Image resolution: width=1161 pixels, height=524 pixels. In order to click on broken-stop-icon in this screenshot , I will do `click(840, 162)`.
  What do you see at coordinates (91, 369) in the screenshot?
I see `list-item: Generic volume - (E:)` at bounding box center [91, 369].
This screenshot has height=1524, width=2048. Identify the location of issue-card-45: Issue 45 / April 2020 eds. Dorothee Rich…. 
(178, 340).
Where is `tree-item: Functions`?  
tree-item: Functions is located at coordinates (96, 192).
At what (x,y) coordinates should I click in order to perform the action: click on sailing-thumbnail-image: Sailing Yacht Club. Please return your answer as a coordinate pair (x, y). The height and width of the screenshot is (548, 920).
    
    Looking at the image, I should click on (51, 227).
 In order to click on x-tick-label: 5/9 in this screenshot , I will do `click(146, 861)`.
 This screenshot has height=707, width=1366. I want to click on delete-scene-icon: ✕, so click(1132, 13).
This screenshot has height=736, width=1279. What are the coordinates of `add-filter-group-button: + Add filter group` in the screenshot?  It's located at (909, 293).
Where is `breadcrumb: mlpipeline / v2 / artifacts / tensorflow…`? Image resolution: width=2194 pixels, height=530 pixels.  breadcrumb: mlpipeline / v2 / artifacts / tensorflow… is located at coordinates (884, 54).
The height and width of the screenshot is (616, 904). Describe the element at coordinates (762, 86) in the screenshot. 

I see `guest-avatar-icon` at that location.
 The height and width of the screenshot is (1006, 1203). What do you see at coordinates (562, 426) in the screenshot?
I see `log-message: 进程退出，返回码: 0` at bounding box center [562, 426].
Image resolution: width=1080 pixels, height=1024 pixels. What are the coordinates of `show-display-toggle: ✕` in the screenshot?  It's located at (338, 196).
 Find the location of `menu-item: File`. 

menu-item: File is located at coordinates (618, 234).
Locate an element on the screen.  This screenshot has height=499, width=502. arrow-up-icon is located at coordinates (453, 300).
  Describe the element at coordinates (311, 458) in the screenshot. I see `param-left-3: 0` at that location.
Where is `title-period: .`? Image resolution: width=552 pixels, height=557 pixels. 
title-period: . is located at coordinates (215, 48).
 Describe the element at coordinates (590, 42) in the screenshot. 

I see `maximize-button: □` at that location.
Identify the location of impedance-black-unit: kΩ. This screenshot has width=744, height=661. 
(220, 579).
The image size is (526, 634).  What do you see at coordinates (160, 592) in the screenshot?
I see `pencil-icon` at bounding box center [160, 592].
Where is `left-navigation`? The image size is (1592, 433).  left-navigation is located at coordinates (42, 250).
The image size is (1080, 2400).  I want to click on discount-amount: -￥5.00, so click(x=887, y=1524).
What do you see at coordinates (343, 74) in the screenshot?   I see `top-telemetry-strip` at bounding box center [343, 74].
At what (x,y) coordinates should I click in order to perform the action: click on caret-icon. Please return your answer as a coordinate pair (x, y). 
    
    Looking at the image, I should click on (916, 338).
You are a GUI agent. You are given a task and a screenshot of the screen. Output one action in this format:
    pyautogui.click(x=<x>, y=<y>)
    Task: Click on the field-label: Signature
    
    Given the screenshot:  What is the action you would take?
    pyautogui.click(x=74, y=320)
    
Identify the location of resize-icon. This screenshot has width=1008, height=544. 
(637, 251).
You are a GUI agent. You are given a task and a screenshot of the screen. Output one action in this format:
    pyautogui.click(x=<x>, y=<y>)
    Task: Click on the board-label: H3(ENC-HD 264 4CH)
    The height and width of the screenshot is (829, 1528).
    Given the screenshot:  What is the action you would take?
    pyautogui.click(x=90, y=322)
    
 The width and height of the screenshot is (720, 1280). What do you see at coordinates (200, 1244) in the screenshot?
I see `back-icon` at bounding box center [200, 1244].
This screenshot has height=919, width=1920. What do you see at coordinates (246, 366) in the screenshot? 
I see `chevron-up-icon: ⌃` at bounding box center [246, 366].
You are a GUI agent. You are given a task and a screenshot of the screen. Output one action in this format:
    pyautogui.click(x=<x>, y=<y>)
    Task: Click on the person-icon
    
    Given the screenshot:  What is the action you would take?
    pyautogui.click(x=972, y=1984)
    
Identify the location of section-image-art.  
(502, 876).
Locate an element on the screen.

**TASK DESCRIPTION:** Copy all of the data above word for word, keeping every line as it is.

**OUTPUT BELOW:**
Image resolution: width=1161 pixels, height=524 pixels. In order to click on broken-stop-icon in this screenshot , I will do `click(840, 162)`.
  What do you see at coordinates (91, 369) in the screenshot?
I see `list-item: Generic volume - (E:)` at bounding box center [91, 369].
This screenshot has height=1524, width=2048. Identify the location of issue-card-45: Issue 45 / April 2020 eds. Dorothee Rich…. 
(178, 340).
Where is `tree-item: Functions`?  
tree-item: Functions is located at coordinates (96, 192).
At what (x,y) coordinates should I click in order to perform the action: click on sailing-thumbnail-image: Sailing Yacht Club. Please return your answer as a coordinate pair (x, y). The height and width of the screenshot is (548, 920).
    
    Looking at the image, I should click on (51, 227).
 In order to click on x-tick-label: 5/9 in this screenshot , I will do `click(146, 861)`.
 This screenshot has height=707, width=1366. I want to click on delete-scene-icon: ✕, so click(1132, 13).
This screenshot has height=736, width=1279. What are the coordinates of `add-filter-group-button: + Add filter group` in the screenshot?  It's located at (909, 293).
Where is `breadcrumb: mlpipeline / v2 / artifacts / tensorflow…`? Image resolution: width=2194 pixels, height=530 pixels.  breadcrumb: mlpipeline / v2 / artifacts / tensorflow… is located at coordinates (884, 54).
The height and width of the screenshot is (616, 904). Describe the element at coordinates (762, 86) in the screenshot. 

I see `guest-avatar-icon` at that location.
 The height and width of the screenshot is (1006, 1203). What do you see at coordinates (562, 426) in the screenshot?
I see `log-message: 进程退出，返回码: 0` at bounding box center [562, 426].
Image resolution: width=1080 pixels, height=1024 pixels. What are the coordinates of `show-display-toggle: ✕` in the screenshot?  It's located at (338, 196).
 Find the location of `menu-item: File`. 

menu-item: File is located at coordinates (618, 234).
Locate an element on the screen.  This screenshot has height=499, width=502. arrow-up-icon is located at coordinates (453, 300).
  Describe the element at coordinates (311, 458) in the screenshot. I see `param-left-3: 0` at that location.
Where is `title-period: .`? Image resolution: width=552 pixels, height=557 pixels. 
title-period: . is located at coordinates (215, 48).
 Describe the element at coordinates (590, 42) in the screenshot. 

I see `maximize-button: □` at that location.
Identify the location of impedance-black-unit: kΩ. This screenshot has width=744, height=661. 
(220, 579).
The image size is (526, 634).  What do you see at coordinates (160, 592) in the screenshot?
I see `pencil-icon` at bounding box center [160, 592].
Where is `left-navigation`? The image size is (1592, 433).  left-navigation is located at coordinates (42, 250).
The image size is (1080, 2400).  I want to click on discount-amount: -￥5.00, so click(x=887, y=1524).
What do you see at coordinates (343, 74) in the screenshot?   I see `top-telemetry-strip` at bounding box center [343, 74].
At what (x,y) coordinates should I click in order to perform the action: click on caret-icon. Please return your answer as a coordinate pair (x, y). 
    
    Looking at the image, I should click on (916, 338).
You are a GUI agent. You are given a task and a screenshot of the screen. Output one action in this format:
    pyautogui.click(x=<x>, y=<y>)
    Task: Click on the field-label: Signature
    
    Given the screenshot:  What is the action you would take?
    pyautogui.click(x=74, y=320)
    
Identify the location of resize-icon. This screenshot has width=1008, height=544. 
(637, 251).
You are a GUI agent. You are given a task and a screenshot of the screen. Output one action in this format:
    pyautogui.click(x=<x>, y=<y>)
    Task: Click on the board-label: H3(ENC-HD 264 4CH)
    The height and width of the screenshot is (829, 1528).
    Given the screenshot:  What is the action you would take?
    pyautogui.click(x=90, y=322)
    
 The width and height of the screenshot is (720, 1280). What do you see at coordinates (200, 1244) in the screenshot?
I see `back-icon` at bounding box center [200, 1244].
This screenshot has height=919, width=1920. What do you see at coordinates (246, 366) in the screenshot? 
I see `chevron-up-icon: ⌃` at bounding box center [246, 366].
You are a GUI agent. You are given a task and a screenshot of the screen. Output one action in this format:
    pyautogui.click(x=<x>, y=<y>)
    Task: Click on the person-icon
    
    Given the screenshot:  What is the action you would take?
    pyautogui.click(x=972, y=1984)
    
Identify the location of section-image-art.  
(502, 876).
Locate an element on the screen.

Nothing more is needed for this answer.